Pourtant, cette rétractation du juge Goldstone pose plusieurs
problèmes :
— il faut rappeler la campagne infâme menée contre lui
jusqu’au sein de la communauté juive sud-africaine, qui avait
envisagé de lui interdire d’assister à la bar-mitzva d’un de ses
petits-enfants ;
— Goldstone n’est pas le seul rédacteur du rapport et il est
douteux qu’il ait le droit de le « supprimer » (d’autant que
d’autres membres de la commission défendaient encore les
conclusions du rapport il y a trois mois – lire
« Two other members of the Goldstone mission stood by its
conclusions as of 3 months ago », par Ed Moloney, 4 avril
2011).
— de nombreux rapports d’autres organisations
internationales, notamment
Amnesty International et Human Rights Watch, ont confirmé
les crimes commis par l’armée israélienne ;
— l’argument avancé par le juge dans son texte au
Washington Post selon lequel Israël a ouvert 400 enquêtes
sur les faits reprochés est absurde. Désormais, pour calmer la
justice internationale, Israël ouvre des enquêtes, mais elles
n’aboutissent presque jamais ;
— d’autre part, nombre d’affirmations du juge ne tiennent pas
la route. Ainsi, il prétend qu’une enquête a été ouverte sur
l’un des pires massacres de cette guerre, celui de la famille
al-Samouni (29 morts). Or les Nations unies, dans le rapport
cité par le même Goldstone à l’appui de sa thèse, affirment que
l’officier responsable n’est pas l’objet d’une enquête
judiciaire (lire les excellentes réfutations du récent éditorial
du juge Goldstone sur le site Mondoweiss, notamment
« Goldstone op-ed praises Israeli investigation of Gaza war
crimes, but UN committee paints a different picture », par
Adam Horowitz, 2 avril) ;
— enfin, si des points restaient à éclaircir et à confirmer
dans le rapport Goldstone, c’est dû au fait que le gouvernement
israélien a refusé de collaborer à la commission.

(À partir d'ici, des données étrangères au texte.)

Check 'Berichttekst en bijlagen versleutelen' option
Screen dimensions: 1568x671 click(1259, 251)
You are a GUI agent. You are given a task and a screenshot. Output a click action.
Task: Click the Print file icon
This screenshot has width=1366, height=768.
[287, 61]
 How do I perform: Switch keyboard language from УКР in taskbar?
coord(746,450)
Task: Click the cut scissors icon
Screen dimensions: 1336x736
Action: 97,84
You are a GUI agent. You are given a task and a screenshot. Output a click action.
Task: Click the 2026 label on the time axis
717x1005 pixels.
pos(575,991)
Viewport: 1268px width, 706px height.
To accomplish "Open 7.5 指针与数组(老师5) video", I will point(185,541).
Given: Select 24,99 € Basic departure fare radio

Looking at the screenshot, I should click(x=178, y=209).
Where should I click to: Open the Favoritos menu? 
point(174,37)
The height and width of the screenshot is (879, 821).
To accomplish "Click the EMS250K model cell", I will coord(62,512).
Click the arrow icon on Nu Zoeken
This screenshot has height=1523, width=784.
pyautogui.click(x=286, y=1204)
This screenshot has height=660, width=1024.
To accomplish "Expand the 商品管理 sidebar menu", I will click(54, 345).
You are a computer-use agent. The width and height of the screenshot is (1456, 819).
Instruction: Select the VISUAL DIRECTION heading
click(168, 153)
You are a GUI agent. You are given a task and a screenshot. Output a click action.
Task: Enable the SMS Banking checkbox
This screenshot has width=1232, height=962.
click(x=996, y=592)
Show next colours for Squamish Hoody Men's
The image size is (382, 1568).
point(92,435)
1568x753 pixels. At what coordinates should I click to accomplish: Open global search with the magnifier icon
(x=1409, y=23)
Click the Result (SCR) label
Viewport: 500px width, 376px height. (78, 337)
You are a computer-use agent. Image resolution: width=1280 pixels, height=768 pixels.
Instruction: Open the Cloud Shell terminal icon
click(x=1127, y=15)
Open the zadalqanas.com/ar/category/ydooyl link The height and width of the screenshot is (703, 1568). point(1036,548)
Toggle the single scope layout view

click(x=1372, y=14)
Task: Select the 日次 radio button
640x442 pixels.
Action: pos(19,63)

Il est douteux que la pitoyable rétractation du juge modifie
l’image du gouvernement israélien. Elle aidera, en revanche, les
gouvernements européens à justifier leur silence devant le
blocus de Gaza et la colonisation qui continue, alors même que
les révoltes arabes risquent de changer la donne. Des
manifestations de jeunes se sont déroulées aussi bien à Gaza
qu’en Cisjordanie et les deux pouvoirs ont tenté de les
réprimer ; on parle pourtant à nouveau de réconciliation entre
le Fatah et le Hamas. Mais personne ne peut cacher l’impasse
stratégique dans laquelle se trouve le mouvement palestinien.